Abstract
Total knee replacement (TKR) is one of the most successful procedures in orthopaedic surgery. Although originally limited to more elderly and less active individuals, the inclusion criteria for TKR have changed, with ever younger, more active and heavier patients receiving TKR.
Initially, tibial components were cemented all-polyethylene monoblock constructs. Subsequent long-term follow-up studies of these implants have demonstrated excellent durability in survivorship studies out to 20 years. Aseptic loosening of the tibial component was one of the main causes of failure in these implants. Polyethylene wear with osteolysis around well-fixed implants was rarely (if ever) observed. Cemented metal-backed nonmodular tibial components were subsequently introduced to allow for improved tibial load distribution and to protect osteoporotic bone. Long-term studies have established that many one-piece nonmodular tibial components have maintained excellent durability.
Eventually, modularity between the polyethylene tibial component and the metal-backed tray was introduced in the mid-80s mainly to facilitate screw fixation for cementless implants. These designs also provided intra-operative versatility by allowing interchange of various polyethylene thicknesses, and also aided the addition of stems and wedges. Other advantages included the reduction of inventory, and the potential for isolated tibial polyethylene exchanges.
Since the late 1980's, the phenomena of polyethylene wear and osteolysis have been observed much more frequently when compared with earlier eras. The reasons for this increased prevalence of synovitis, progressive osteolysis, and severe polyethylene wear remain unclear, but there is no question that it was associated with the widespread use of both cementless and cemented modular tibial designs.

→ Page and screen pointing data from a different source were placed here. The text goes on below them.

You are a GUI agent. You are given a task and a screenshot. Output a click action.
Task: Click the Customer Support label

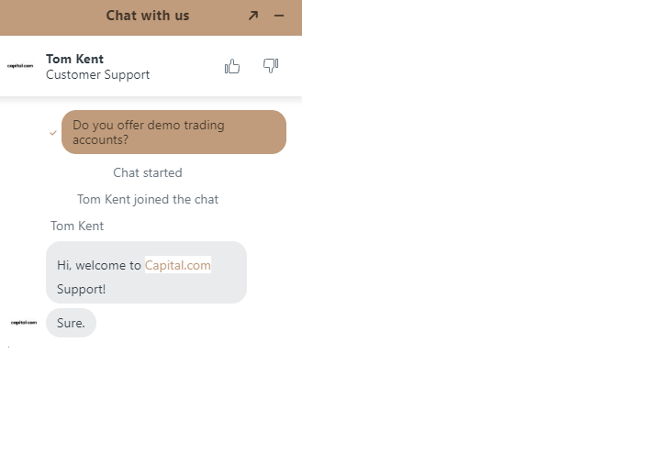click(98, 75)
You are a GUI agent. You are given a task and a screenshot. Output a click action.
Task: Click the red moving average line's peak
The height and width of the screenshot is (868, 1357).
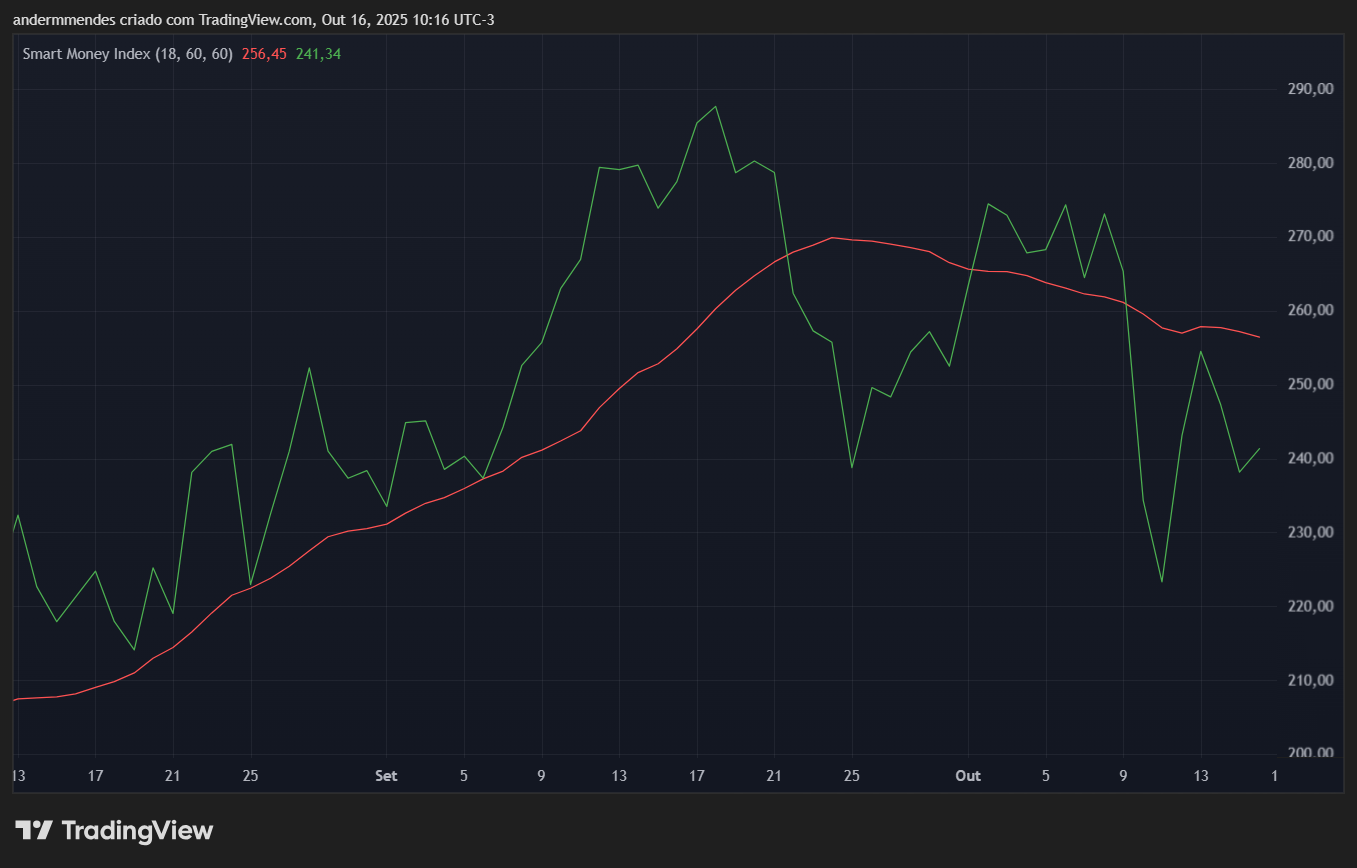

Mayo Data: Modular versus All Polyethylene Tibial Components in Primary TKA: The study population included 10,601 adult (>18 years) patients with 14,524 primary TKR procedures performed at our institution between 1/1/1988 and 12/31/2005. Mean age was 68.7 years and 55% were female. Overall revision rates and revisions for loosening, wear/osteolysis were compared across different designs using Cox proportional hazards regression models adjusting for age, sex, calendar year and body mass index (BMI). Over an average 9 years follow-up, a total of 865 revisions, including 252 tibia revisions were performed, corresponding to overall survival of 89% (Confidence intervals (CI): 88%, 90%) at 15 years. In comparison to metal modular designs, risk of tibial revision was significantly lower with all-poly tibias (HR 0.3, 95% CI: 0.2, 0.5). Overall, posterior cruciate-retaining (CR) designs performed better than the posterior-stabilised (PS) designs (p=0.002). With any revision as the endpoint, there were no significant differences across the 18 designs examined. Similarly, there were no significant differences across the 18 designs when we considered revisions for aseptic loosening, wear, and osteolysis. Among patient characteristics, male gender, younger age, higher BMI were all significantly associated with higher risk of revisions (p<0.008).
Available data support the use of nonmodular tibial designs in TKR in order to prevent or reduce the chance of backside wear, third body particles from resulting metallic debris and associated polyethylene induced osteolysis. In all patients, (not just older individuals) use of an all polyethylene tibial component is an attractive and more cost effective alternative, and is associated with the best survivorship and lowest risk of revision.